An innovative artist who has studied both fine arts and philosophy, Eric Nado makes art that is at once strikingly beautiful and accessibly conceptual. Since 1999, Nado has been transforming industrial objects and “urban remains” into meticulously constructed contemporary sculptures. Obsessed with a collective past, his work is infused with nostalgia but keeps an eye firmly on the modern. He was a founding cohort of Lézarts, the first visual arts housing cooperative in Montreal, Quebec. Currently living and working in Saint-Jean-sur-Richelieu, Nado is represented in Montreal by the COA Gallery and in California at the Laguna Gallery of Contemporary Arts.
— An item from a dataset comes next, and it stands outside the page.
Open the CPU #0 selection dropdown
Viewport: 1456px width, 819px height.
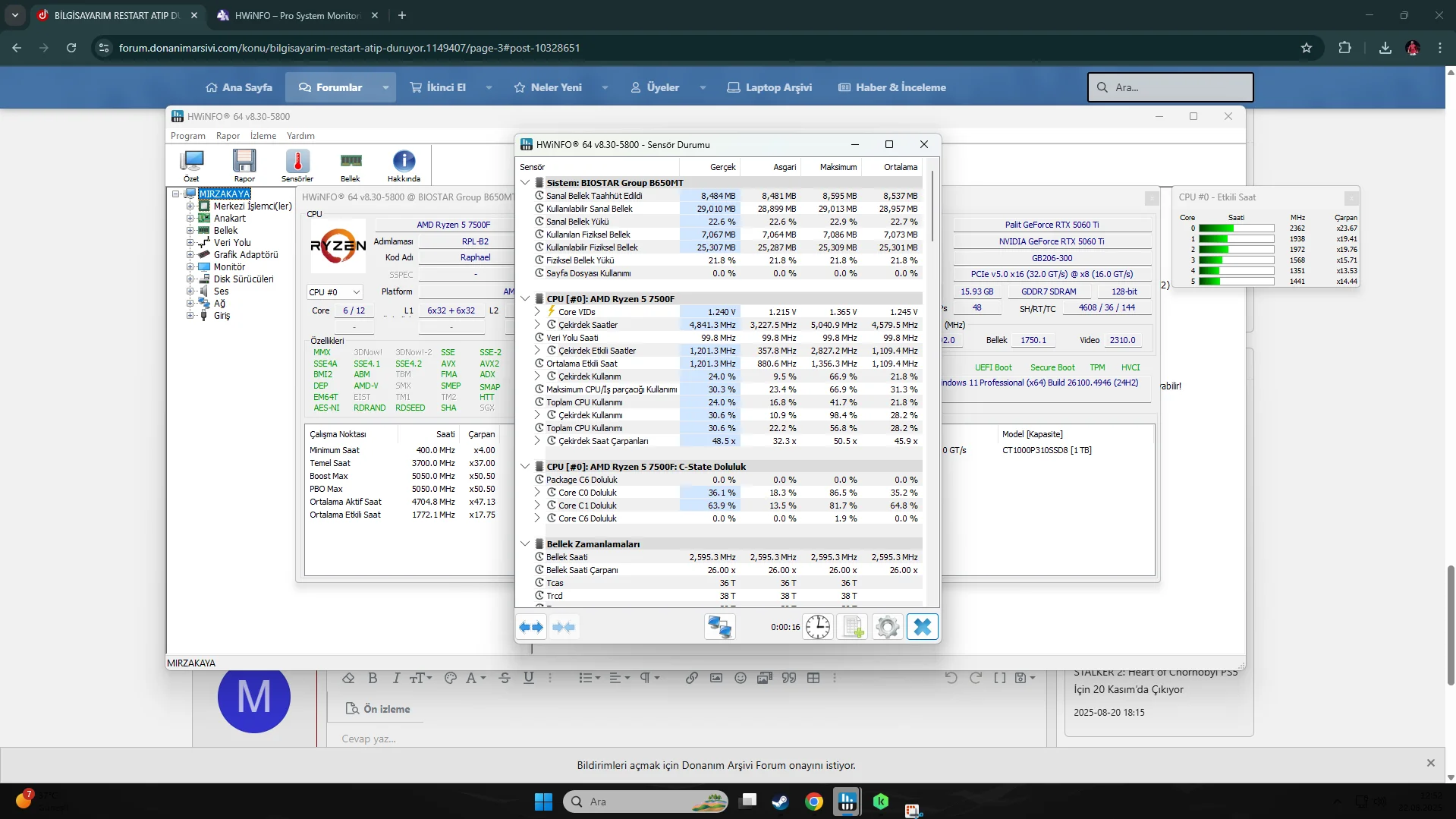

Nato’s Typewriter Guns series epitomizes the artist’s oeuvre of dismantling and reorganizing existing objects to reveal unseen possibilities that are suggested by their original forms or functions. Created from vintage mechanical typewriters, these incredible sculptures come in a range of vibrant colors and provocative designs. Nato uses a variety of tools to disassemble, cut, bend, and otherwise alter a range of classic writing machines and their component parts. What emerges is a spectrum of sculptures that take the distinct form of automatic rifles while simultaneously retaining their key characteristics as typewriters.
Setting aside the various meanings and profound implications that this work might suggest (is the pen mightier than the sword?), these are simply amazing objects to look at. With titles borrowed from their source materials, Typewriter Gun sculptures such as Black Remington and Orange Underwood 130 have already sold for thousands of dollars.